The Mudcat Café TM
Thread #69456   Message #1178830
Posted By: JohnInKansas
05-May-04 - 05:21 PM
Thread Name: chord diagram software
Subject: RE: chord diagram software
Mark -

The big problem with using the fret diagrams from one of the fonts, at least so far as I can see, is that there's no good chart of which one's which. If there's a correlation between chord names and char numbers I haven't found it. If you know the fingering you want to display, you could of course just look for the right picture, but I'm not that fluent with guitar fingerings. I have a hard time distinguishing one from another in CharMap, the usual way of doing a visual search for a character; but then I've lost a little of the "eagle eye" I had as a youth, and it may be easier for some people.
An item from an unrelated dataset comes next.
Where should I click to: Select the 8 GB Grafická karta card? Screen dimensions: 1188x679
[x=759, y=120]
The .gif glyphs from the Chord site print ok on my LJ1200 printer, although cut down to size they sort of "blur out" in the Word display. It does get really hard to read the little characters around the edges of the chart if you cut them down to less than about 3/8 inch (25 pt or so equiv), and larger would be better; but I think you'll have the same problem of legibility even with a font. The .gif are much larger than you'd want, so reducing them at least doesn't pixilate, and I don't see any distortion (in the print) when they're resized in Word. (If you resize by just dragging the edges of the image, you do sometimes get distortion in Word, especially if you don't hold down the "lock aspect key" during the drag. If you use the picture toolbar and set size, they're usually prettty clean.)
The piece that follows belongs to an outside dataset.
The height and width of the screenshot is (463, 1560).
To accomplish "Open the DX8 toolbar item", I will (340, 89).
If the stuff is pretty simple, as in just text verses with the fret diagrams, I'd probably be inclined just to put the whole thing in an image editor, and make a .jpg of the whole page - or at least of each song.
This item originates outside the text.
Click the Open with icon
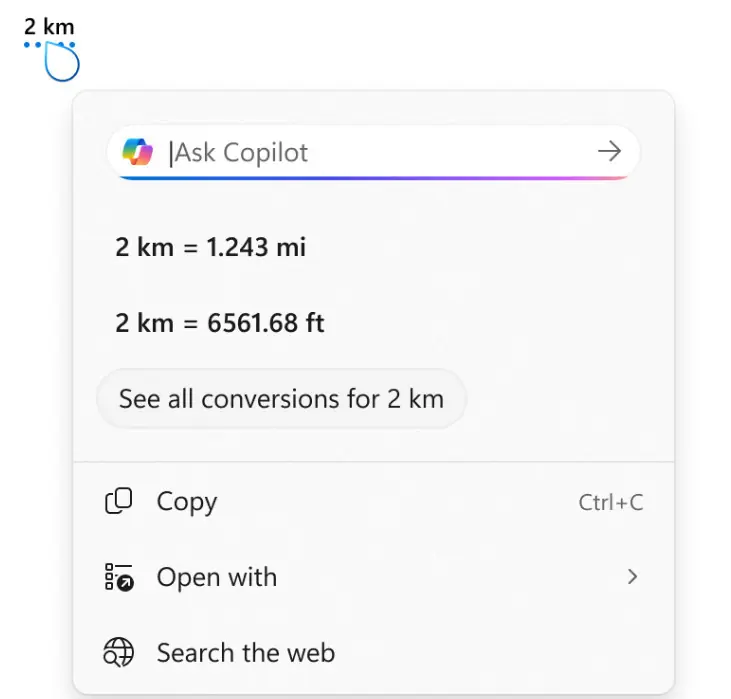Image resolution: width=731 pixels, height=699 pixels. click(x=119, y=578)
PostScript is great, and I use it a lot; but then I've set up for it. Most people (esp. that need to ask) are not going to have a PostScript enabled printer - or at least won't know they have one, so it's sort of an "all or nothing" to use it in the present task.

The idea of putting just the chord names with the lyrics, with fingering diagrams in an appendix, is probably the one most often used, just because of the mismatch in the space needed for a legible finger chart vs the spacing that's good for the lyrics. Getting 20 to 50 point characters in one line to line up (and stay aligned) with 10 or 12 point characters in the next line is not generally an easy layout. I know that the TeX programs handle it well, and there is an "easy but tedious" way of doing it in Word, but it's not an instant answer in either case for most users.

If you wanted to do a little more work, you could put the fingerings at the top, bottom, or side of each page, in a small chart, with just the fingerings for the songs on that page. The expectation would be that for a song sheet where you need to put fingerings in, you're not going to need more than a few simple ones.